On Returning to Myself in the Fall
By Elyse Boldizar
This weekend brought the return of cool weather and something about it felt different this time. More permanent — not just from the other cool days this September that have come and gone, back to the heat. Something felt different than any other cool day in any other year. Everything always feels exciting and new at the beginning of fall. People start picking tables in the sun to eat their lunches at, songs you listened to so much you got sick of them are suddenly good again, jeans are brought out, skies are bluer, and it feels like everything is happening for the first time. No matter how much I grow and change during the summer, I always seem to come back to myself in the fall.
I read an essay a couple of years ago which I always remember at the beginning of fall. Out There: On Not Finishing by Devin Kelly tells the story of participating in Big’s Backyard Ultra, an all-night race where runners must run four loops each hour with no marked finish line. Kelly writes about the magic of having no end point, both in the race and in life. He describes life like an ocean — big and seemingly without any conclusion. Marked more by experiences than a big build-up to the end.

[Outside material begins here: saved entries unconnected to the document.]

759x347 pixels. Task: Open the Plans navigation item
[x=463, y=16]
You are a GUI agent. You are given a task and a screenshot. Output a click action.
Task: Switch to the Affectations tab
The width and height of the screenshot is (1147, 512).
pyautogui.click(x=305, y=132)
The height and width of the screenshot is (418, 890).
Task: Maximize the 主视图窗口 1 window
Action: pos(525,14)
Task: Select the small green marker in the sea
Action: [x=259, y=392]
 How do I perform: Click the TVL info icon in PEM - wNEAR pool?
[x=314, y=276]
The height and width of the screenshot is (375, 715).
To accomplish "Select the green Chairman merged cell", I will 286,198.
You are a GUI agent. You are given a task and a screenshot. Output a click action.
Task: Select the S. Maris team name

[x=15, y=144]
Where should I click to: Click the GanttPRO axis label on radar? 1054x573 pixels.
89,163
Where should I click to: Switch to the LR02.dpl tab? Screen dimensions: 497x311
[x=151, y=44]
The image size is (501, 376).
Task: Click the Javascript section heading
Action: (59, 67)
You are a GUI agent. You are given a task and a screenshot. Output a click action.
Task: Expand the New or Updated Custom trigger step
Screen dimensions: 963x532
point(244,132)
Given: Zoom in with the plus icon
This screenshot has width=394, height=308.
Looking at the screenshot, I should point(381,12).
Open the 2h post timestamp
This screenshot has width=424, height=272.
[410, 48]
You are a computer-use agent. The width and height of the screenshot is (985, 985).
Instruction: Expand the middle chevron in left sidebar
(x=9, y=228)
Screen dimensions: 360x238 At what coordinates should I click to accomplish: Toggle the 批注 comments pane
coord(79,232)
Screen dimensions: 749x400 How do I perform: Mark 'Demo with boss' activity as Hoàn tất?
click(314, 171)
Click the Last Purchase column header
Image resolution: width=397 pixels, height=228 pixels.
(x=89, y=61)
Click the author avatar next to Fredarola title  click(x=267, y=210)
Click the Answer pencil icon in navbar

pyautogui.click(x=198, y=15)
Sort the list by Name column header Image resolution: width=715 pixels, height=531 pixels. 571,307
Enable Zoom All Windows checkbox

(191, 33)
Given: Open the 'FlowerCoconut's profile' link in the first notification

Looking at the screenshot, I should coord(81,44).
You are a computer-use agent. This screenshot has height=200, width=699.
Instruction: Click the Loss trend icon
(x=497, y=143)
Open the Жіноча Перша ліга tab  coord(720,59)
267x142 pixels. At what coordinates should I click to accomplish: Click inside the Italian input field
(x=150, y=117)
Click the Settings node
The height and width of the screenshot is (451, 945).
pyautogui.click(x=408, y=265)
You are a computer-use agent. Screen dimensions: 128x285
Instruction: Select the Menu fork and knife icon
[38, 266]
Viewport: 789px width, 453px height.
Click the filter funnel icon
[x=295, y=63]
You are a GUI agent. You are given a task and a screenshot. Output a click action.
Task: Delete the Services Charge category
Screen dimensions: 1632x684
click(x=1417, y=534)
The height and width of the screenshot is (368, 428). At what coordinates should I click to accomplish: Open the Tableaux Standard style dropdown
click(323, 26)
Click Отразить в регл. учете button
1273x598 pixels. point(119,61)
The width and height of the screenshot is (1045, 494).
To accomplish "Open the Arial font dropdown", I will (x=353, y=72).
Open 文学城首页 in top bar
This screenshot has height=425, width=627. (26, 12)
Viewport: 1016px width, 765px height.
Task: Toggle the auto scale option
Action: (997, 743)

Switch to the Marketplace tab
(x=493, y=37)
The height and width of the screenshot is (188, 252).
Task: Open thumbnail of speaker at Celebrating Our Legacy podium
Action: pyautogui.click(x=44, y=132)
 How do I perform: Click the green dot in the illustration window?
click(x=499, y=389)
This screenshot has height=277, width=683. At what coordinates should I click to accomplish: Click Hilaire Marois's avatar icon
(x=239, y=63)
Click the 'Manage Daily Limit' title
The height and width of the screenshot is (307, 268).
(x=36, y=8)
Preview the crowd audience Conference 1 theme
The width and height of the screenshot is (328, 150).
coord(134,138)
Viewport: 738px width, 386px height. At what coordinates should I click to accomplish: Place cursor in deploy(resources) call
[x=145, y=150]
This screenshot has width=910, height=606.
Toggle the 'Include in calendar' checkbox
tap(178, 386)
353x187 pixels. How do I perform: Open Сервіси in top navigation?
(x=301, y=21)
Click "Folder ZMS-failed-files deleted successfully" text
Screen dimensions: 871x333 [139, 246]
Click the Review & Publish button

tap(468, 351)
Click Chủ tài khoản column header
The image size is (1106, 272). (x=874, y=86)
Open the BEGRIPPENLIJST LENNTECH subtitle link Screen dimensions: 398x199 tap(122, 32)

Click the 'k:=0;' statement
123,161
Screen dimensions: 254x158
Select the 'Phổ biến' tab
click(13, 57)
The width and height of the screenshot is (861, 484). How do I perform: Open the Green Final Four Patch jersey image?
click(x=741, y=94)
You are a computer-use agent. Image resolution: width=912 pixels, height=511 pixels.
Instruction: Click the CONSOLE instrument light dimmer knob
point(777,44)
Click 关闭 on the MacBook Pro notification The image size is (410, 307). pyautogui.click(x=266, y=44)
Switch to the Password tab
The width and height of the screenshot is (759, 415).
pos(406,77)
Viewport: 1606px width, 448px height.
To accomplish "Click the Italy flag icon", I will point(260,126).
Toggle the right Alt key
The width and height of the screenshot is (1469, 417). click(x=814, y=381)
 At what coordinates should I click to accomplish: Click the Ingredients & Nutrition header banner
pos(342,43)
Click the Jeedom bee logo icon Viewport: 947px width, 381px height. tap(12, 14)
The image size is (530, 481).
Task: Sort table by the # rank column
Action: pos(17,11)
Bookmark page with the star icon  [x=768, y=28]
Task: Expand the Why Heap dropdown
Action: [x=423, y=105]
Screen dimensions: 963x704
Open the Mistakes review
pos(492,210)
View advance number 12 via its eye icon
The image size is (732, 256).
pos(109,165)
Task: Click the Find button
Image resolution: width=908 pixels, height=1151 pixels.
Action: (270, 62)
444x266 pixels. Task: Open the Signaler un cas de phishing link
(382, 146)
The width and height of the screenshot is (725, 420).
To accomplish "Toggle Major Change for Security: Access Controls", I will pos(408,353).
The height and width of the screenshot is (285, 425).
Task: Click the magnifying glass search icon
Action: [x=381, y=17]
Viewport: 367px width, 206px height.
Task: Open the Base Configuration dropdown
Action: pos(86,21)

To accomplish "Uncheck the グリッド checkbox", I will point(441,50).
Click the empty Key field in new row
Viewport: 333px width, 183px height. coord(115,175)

I don’t know why I always return to this essay. It’s good, but a lot of essays are good. I guess it’s just part of my September now, just like sweaters and orange leaves and Gilmore Girls. The beginning of the season reminds me of who I was at this time last year. As fall goes on, I settle into myself for a while. But then the next September arrives and the leaves change color again and I’m back acting like I’ve never felt the cold before.
As I get older, I wonder if it will always feel this way — each year, a loop of remembering, forgetting and remembering all over again. The ocean’s waves keep pushing and pulling and we can’t stop them. Hard times feel everlasting, until they end. Good times always make their way back until they’re pulled away. We lose ourselves and find our way back again and again.
I’ll soon remember who I am this September. I’ll stop drinking chai and listening to Tyler the Creator songs, gushing at how blue the skies are in September, laying in the sun. Everything will lose its shine: the cold will be too cold, I’ll move on to other songs and interests, and it will feel like I’ve changed. But September will come again and, just like that, the blue skies will have never been that blue and I’ll find myself all over again.